The situation
Our raw zone in S3 receives eight ingests a day from five upstream systems. A Glue job runs hourly, catalogs new partitions, transforms them into a curated Parquet dataset, and registers them in the warehouse. Analysts query the curated dataset through Athena and QuickSight.
Last Tuesday, one of the upstream systems sent a file where a column header had moved. The transform job didn’t know the new header was wrong; it mapped positionally, wrote Parquet, cataloged the partition, and reported success. The bad data sat in the warehouse for three days. On Friday an analyst noticed the revenue chart looked like someone had sold six million dollars worth of null. Two days of root-cause, one angry customer call, one apologetic Slack thread.
The interesting thing is that the bad data had signatures we could have caught. The revenue_cents column was 40% null when it’s normally under 1%. The currency column had values that weren’t in our allowed list. The row count for the partition was half what it should have been. Every one of those checks is a single line of code we didn’t write because nobody had owned writing it.
What we want is a set of assertions that run as part of the ingest pipeline, reject partitions that violate them, and make the rejection visible enough that someone is paged before the analyst notices.
What actually matters
Before reaching for a tool, it’s worth asking what “data quality” actually means in practice.
Data quality rules fall into a handful of families.
Completeness. Does the column have values where we expect values? IsComplete "revenue_cents" means “no nulls”; Completeness "revenue_cents" > 0.99 means “at least 99% non-null”. Completeness rules catch the “upstream stopped sending this field” bug.
Validity. Are the values within the domain we expect? ColumnValues "currency" in ["USD", "GBP", "EUR"] rejects rows with unknown currencies; ColumnValues "age" between 0 and 120 rejects impossible ages. Validity rules catch the “upstream sent a value we don’t know how to handle” bug.
Uniqueness. Are the values that should be unique actually unique? IsUnique "order_id" rejects duplicate orders. Uniqueness rules catch the “upstream replayed a batch” bug.
Cardinality and volume. Does the partition have roughly the rows we expect? RowCount between 10000 and 50000 rejects half-loaded partitions; ColumnCount = 42 rejects schema drift. Volume rules catch the “upstream file is truncated” bug.
Distribution. Does the data look like it usually does? Mean "order_total_cents" between 2000 and 8000 rejects partitions where the average order has collapsed or exploded. Distribution rules catch the subtle bugs where the data looks valid row-by-row but wrong in aggregate.
Cross-column and referential. Do the relationships between columns or tables hold? ColumnValues "shipping_country" in SELECT country_code FROM countries rejects shipments to countries not in our allow-list. Referential rules catch the “upstream made up values that aren’t in our lookup” bug.

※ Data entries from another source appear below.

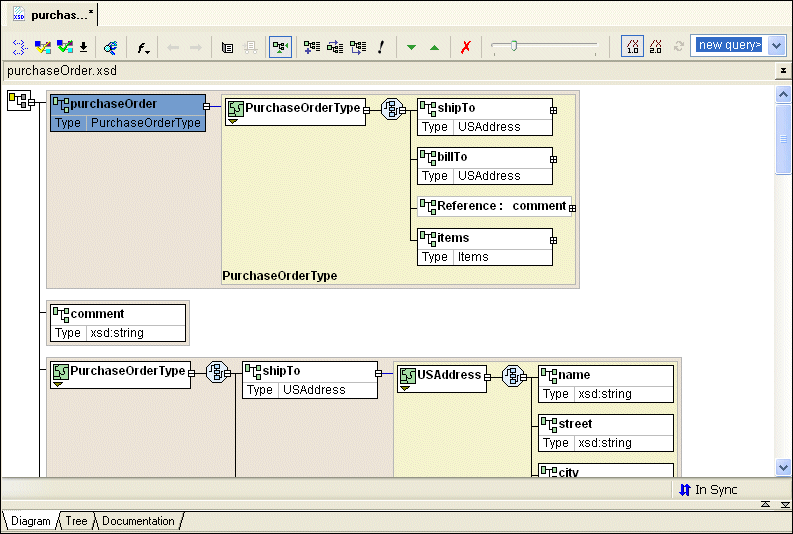Click the red X delete toolbar icon

tap(465, 47)
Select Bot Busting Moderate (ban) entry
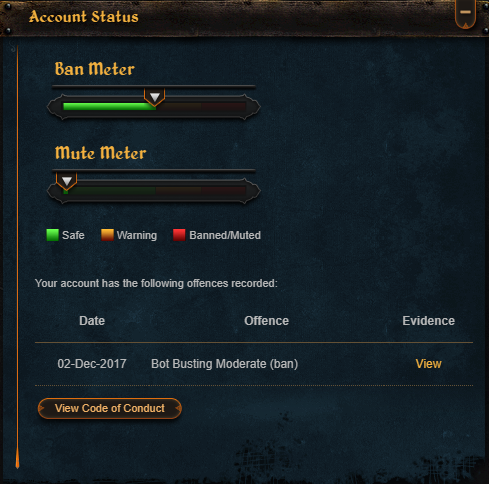Screen dimensions: 489x484 click(x=224, y=364)
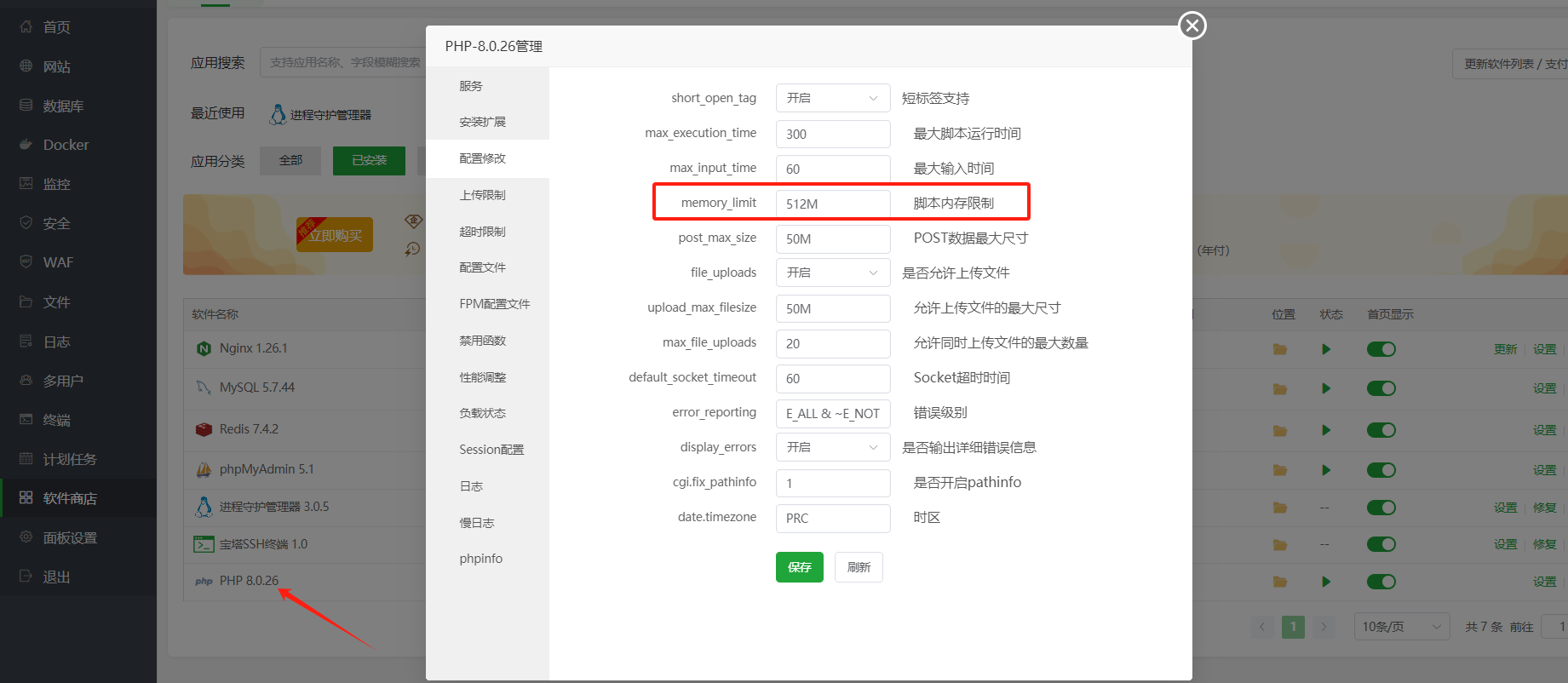Open the phpinfo tab
This screenshot has width=1568, height=683.
pyautogui.click(x=480, y=559)
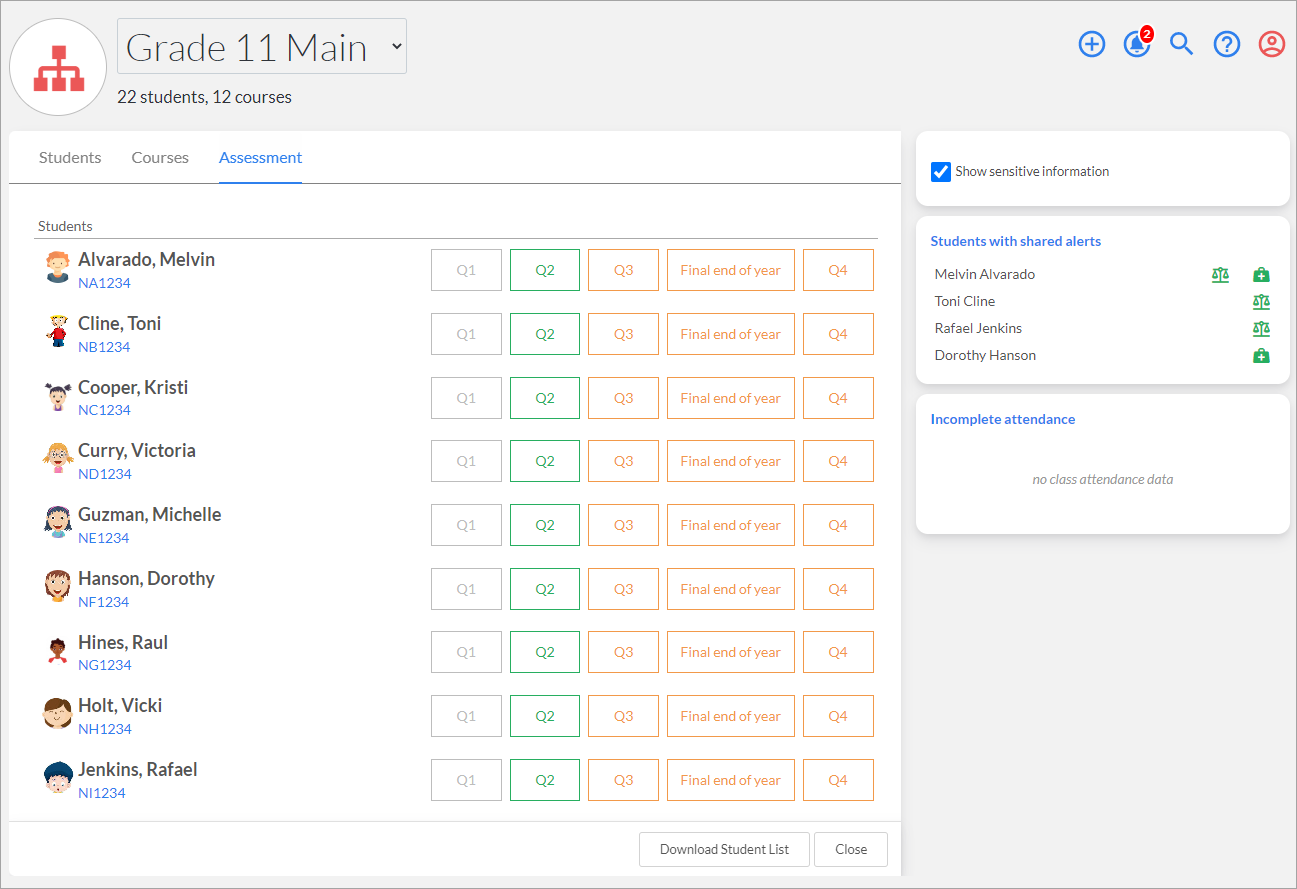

A useful quality suite has rules from several of these families. A complete cover isn’t the goal, the ten rules that would have caught the last ten bugs is the goal. The suite grows by incident, not by guessing.
The second question is what happens when a rule fails. Three reasonable answers, each appropriate for different rules:
- Fail the job. The partition doesn’t get promoted. The on-call is paged. Use for rules that would corrupt the warehouse, completeness on primary keys, uniqueness on IDs, referential integrity.
- Quarantine the partition. The partition is moved to a quarantine location, not promoted, and a ticket is filed. Use for rules where a human should review but the pipeline doesn’t need to stop.
- Warn and continue. The rule’s result is written to metrics; the partition is promoted anyway. Use for soft rules (distribution, volume bounds) where a threshold crossing is a signal, not a failure.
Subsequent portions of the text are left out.